## Records supplied
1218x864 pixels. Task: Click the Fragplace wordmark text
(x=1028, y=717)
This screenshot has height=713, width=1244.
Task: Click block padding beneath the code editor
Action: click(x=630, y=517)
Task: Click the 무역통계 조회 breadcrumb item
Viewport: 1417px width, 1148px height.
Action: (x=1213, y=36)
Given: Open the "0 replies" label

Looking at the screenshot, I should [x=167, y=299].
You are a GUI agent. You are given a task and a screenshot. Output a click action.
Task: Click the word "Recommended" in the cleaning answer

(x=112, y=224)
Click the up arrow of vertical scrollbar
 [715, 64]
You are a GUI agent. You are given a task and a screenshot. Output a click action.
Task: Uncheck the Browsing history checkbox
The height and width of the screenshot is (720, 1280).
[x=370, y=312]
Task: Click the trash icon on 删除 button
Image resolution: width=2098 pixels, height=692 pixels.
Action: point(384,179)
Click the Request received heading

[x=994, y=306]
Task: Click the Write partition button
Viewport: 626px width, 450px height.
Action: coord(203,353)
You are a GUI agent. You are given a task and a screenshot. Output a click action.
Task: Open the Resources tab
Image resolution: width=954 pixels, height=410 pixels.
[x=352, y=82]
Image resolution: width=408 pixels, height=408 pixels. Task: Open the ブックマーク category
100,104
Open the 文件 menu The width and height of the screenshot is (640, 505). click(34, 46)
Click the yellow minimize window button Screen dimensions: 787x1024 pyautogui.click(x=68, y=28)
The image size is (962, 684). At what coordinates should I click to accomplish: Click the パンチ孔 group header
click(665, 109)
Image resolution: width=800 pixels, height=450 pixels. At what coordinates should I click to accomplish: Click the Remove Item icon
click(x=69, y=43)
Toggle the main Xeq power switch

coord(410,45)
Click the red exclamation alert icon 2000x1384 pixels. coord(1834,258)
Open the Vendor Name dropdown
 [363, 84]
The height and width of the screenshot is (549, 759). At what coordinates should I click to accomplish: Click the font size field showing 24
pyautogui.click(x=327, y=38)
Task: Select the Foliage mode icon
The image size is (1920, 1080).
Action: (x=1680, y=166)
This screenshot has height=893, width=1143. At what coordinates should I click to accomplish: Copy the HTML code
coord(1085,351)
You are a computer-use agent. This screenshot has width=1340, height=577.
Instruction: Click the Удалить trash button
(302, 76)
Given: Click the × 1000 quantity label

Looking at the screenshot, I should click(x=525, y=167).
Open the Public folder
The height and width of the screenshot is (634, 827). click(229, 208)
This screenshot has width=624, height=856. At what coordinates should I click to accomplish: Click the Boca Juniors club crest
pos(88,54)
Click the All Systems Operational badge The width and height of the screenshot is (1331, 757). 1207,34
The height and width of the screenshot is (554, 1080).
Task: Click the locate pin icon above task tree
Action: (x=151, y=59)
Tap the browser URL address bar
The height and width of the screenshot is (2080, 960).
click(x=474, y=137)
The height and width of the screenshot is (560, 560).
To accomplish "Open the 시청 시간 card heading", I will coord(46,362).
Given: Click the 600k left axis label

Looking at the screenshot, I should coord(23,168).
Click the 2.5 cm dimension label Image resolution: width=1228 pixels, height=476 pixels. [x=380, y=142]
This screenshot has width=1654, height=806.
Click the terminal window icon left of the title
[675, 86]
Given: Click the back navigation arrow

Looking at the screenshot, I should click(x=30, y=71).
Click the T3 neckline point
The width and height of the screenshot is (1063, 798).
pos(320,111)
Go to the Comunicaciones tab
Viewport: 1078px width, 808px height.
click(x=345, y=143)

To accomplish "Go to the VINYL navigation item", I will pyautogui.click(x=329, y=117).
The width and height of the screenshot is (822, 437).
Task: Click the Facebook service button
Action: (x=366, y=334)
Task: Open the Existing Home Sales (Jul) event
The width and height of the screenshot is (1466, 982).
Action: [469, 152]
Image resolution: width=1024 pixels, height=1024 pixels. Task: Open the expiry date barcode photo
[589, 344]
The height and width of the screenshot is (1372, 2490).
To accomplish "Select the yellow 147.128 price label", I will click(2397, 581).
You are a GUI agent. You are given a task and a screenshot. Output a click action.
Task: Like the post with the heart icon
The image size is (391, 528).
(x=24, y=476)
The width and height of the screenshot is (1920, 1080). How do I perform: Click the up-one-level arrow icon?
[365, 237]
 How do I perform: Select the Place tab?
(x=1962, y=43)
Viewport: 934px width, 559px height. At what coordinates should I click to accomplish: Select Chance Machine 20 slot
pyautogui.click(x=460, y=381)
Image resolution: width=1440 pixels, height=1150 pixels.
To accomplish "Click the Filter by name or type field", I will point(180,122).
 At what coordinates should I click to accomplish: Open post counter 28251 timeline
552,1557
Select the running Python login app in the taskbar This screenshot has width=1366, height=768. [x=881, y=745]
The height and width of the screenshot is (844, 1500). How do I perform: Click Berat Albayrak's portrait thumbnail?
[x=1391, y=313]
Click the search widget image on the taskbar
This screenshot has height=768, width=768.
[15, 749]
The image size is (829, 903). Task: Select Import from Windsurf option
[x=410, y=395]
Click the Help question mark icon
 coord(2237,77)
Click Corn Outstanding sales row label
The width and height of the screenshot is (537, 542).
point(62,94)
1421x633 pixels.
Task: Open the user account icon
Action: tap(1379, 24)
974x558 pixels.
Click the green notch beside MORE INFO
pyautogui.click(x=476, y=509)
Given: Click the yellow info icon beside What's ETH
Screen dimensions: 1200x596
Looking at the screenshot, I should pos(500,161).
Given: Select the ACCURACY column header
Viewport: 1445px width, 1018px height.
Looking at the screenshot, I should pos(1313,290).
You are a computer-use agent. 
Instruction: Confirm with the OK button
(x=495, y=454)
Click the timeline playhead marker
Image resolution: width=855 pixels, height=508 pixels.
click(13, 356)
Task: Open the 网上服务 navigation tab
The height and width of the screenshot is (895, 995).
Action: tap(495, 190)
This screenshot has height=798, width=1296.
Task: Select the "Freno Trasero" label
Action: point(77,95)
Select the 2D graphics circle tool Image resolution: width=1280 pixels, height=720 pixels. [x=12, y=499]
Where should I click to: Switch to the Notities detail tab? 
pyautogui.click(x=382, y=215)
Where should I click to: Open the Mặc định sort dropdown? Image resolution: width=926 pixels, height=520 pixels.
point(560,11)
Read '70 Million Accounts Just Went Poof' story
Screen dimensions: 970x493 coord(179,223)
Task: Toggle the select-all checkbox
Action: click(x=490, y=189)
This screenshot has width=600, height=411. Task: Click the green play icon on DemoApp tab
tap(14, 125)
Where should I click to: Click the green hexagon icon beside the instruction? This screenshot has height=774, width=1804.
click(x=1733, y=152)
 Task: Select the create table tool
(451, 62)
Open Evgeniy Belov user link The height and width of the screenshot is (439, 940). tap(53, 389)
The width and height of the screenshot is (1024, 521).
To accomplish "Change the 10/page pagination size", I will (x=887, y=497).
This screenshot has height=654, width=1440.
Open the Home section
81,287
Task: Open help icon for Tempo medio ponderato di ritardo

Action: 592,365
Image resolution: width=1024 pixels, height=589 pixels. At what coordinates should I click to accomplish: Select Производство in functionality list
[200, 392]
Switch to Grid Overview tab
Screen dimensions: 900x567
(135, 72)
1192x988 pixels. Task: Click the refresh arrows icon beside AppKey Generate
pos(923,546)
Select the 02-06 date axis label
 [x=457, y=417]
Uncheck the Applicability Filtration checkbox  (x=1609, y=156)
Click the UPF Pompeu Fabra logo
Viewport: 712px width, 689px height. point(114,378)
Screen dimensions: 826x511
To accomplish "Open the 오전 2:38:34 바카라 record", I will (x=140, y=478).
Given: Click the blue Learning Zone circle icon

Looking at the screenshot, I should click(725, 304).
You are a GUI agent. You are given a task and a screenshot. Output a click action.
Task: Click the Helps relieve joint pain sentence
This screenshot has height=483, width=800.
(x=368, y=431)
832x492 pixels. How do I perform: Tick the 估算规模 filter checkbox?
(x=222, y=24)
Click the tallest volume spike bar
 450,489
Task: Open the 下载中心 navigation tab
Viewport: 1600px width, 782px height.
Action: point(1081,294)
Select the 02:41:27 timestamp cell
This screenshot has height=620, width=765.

## What this task involves
Extract the records from the line with "Click the timeline playhead marker" up to and including the line with "Action: point(77,95)", reproducing those lines verbatim.

## Answer to this problem
Click the timeline playhead marker
Image resolution: width=855 pixels, height=508 pixels.
click(13, 356)
Task: Open the 网上服务 navigation tab
The height and width of the screenshot is (895, 995).
Action: tap(495, 190)
This screenshot has height=798, width=1296.
Task: Select the "Freno Trasero" label
Action: point(77,95)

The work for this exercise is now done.